▶ **Written exercise 1**: Locate every line in the entries below that contains the string "Viewport", matching case exactly, and copy each of those lines.

▶ **Excerpted passage**:
Related: Are Small Investors Naive?     Ulrike Malmendier & Devin Shanthikumar Sept 2003
From the Introduction
    Security analysts provide investors with information about investment opportunities by issuing buy and sell recommendations. The recommendations are likely to be biased upwards, in particular if an analyst is affiliated with an investment bank that is a recent underwriter of the recommended firm. [A rational investor should react less to recommendations from analysts who are affiliated and more to recommendations of unaffiliated analysts.]
    Using trading data from the New York Stock Exchange Trades and Quotations (TAQ) database (1993-2002), we find distinctly different trade reactions to recommendations among large and among small investors. Large investors react positively to buy and strong-buy recommendations of unaffiliated analysts, but do not display any abnormal trading behavior after positive recommendations issued by affiliated analysts. Small traders also react positively to buy and strong-buy recommendations of unaffiliated analysts - but they are equally, if not more, enthusiastic about stocks recommended by affiliated analysts. Since stocks recommended by affiliated analysts perform significantly worse than those recommended by unaffiliated analysts, small traders suffer losses due to their naivet‚. Increased competition among analysts does not remedy the informational distortion and adverse welfare effects.

▶ **Input material**:
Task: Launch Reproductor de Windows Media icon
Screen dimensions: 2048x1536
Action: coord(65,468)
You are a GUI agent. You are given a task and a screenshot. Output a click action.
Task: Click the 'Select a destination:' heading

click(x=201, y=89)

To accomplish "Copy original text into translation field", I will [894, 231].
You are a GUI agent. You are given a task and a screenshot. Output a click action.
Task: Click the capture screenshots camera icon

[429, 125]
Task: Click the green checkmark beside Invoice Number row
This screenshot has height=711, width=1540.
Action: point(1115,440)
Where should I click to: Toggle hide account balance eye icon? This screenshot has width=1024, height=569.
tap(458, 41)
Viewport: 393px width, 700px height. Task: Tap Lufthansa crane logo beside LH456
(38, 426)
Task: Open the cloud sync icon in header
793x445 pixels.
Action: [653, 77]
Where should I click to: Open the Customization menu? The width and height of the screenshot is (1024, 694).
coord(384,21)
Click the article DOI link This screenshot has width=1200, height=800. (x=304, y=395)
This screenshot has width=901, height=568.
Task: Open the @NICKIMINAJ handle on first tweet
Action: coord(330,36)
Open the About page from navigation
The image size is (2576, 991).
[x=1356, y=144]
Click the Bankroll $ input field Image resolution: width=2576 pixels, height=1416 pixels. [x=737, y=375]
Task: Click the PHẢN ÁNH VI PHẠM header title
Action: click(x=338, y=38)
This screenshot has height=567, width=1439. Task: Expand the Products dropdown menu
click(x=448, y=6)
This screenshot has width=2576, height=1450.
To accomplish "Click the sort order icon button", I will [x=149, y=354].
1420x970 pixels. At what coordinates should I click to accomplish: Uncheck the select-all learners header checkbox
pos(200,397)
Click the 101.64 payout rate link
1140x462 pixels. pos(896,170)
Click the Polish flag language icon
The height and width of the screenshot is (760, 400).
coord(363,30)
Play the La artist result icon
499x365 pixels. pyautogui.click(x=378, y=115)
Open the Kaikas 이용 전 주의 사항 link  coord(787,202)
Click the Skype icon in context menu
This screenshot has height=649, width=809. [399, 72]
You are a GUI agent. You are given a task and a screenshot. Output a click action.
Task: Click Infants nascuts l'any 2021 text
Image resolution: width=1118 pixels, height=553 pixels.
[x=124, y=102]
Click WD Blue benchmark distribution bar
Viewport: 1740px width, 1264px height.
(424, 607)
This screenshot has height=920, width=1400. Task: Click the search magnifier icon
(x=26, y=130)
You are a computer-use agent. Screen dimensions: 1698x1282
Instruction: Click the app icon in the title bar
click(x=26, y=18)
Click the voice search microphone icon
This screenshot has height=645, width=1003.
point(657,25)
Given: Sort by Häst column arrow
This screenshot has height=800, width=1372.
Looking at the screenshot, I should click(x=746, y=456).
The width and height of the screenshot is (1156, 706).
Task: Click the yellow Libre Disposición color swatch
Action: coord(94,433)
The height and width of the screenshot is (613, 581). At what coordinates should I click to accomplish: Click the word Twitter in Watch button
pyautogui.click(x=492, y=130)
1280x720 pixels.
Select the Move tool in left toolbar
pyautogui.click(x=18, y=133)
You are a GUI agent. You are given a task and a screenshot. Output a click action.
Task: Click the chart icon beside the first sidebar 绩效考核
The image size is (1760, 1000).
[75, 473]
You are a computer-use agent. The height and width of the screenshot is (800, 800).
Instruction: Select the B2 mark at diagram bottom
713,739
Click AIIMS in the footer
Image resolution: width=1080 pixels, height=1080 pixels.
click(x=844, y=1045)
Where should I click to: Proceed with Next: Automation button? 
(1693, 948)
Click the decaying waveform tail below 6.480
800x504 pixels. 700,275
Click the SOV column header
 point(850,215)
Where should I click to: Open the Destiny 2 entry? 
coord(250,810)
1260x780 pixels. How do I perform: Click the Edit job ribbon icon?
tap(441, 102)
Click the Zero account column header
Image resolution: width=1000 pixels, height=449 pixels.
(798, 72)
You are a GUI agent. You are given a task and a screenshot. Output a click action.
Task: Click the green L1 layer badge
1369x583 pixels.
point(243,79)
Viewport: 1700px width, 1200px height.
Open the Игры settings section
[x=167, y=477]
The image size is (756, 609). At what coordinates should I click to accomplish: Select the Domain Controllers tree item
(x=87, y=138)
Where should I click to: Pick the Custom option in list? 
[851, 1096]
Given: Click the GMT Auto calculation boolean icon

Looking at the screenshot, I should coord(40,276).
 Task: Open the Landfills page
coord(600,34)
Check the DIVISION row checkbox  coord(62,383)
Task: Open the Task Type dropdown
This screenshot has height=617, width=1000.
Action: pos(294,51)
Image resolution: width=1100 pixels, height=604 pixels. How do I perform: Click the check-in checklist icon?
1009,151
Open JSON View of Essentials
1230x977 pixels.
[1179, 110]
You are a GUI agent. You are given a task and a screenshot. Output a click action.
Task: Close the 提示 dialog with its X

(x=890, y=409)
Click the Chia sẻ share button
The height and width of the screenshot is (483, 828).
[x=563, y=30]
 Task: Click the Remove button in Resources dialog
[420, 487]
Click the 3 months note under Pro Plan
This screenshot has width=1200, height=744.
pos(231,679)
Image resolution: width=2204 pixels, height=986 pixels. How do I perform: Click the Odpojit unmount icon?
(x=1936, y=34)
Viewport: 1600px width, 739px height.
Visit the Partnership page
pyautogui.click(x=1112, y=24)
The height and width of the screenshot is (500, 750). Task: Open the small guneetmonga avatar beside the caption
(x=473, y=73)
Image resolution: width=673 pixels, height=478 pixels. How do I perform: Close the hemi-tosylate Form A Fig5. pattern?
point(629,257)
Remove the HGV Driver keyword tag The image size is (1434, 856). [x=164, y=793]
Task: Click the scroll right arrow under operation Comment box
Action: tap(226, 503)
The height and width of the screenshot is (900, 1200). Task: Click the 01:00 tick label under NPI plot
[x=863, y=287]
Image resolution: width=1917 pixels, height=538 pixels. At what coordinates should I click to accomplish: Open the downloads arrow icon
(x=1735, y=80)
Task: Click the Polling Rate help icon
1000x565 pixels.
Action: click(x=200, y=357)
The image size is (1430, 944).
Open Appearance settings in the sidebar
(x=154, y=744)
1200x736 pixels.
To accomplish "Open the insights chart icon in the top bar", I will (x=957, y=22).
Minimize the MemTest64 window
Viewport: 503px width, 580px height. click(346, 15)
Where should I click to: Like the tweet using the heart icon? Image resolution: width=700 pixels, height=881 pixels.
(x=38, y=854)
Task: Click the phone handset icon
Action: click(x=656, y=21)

▶ **Written exercise 2**: Retype the excerpt on analyst recommendations above in full, with no changes.

▶ **Task response 1**:
Viewport: 393px width, 700px height. Task: Tap Lufthansa crane logo beside LH456
Viewport: 1740px width, 1264px height.
Viewport: 1700px width, 1200px height.
Viewport: 1600px width, 739px height.
Viewport: 503px width, 580px height. click(346, 15)

▶ **Task response 2**:
Related: Are Small Investors Naive?     Ulrike Malmendier & Devin Shanthikumar Sept 2003
From the Introduction
    Security analysts provide investors with information about investment opportunities by issuing buy and sell recommendations. The recommendations are likely to be biased upwards, in particular if an analyst is affiliated with an investment bank that is a recent underwriter of the recommended firm. [A rational investor should react less to recommendations from analysts who are affiliated and more to recommendations of unaffiliated analysts.]
    Using trading data from the New York Stock Exchange Trades and Quotations (TAQ) database (1993-2002), we find distinctly different trade reactions to recommendations among large and among small investors. Large investors react positively to buy and strong-buy recommendations of unaffiliated analysts, but do not display any abnormal trading behavior after positive recommendations issued by affiliated analysts. Small traders also react positively to buy and strong-buy recommendations of unaffiliated analysts - but they are equally, if not more, enthusiastic about stocks recommended by affiliated analysts. Since stocks recommended by affiliated analysts perform significantly worse than those recommended by unaffiliated analysts, small traders suffer losses due to their naivet‚. Increased competition among analysts does not remedy the informational distortion and adverse welfare effects.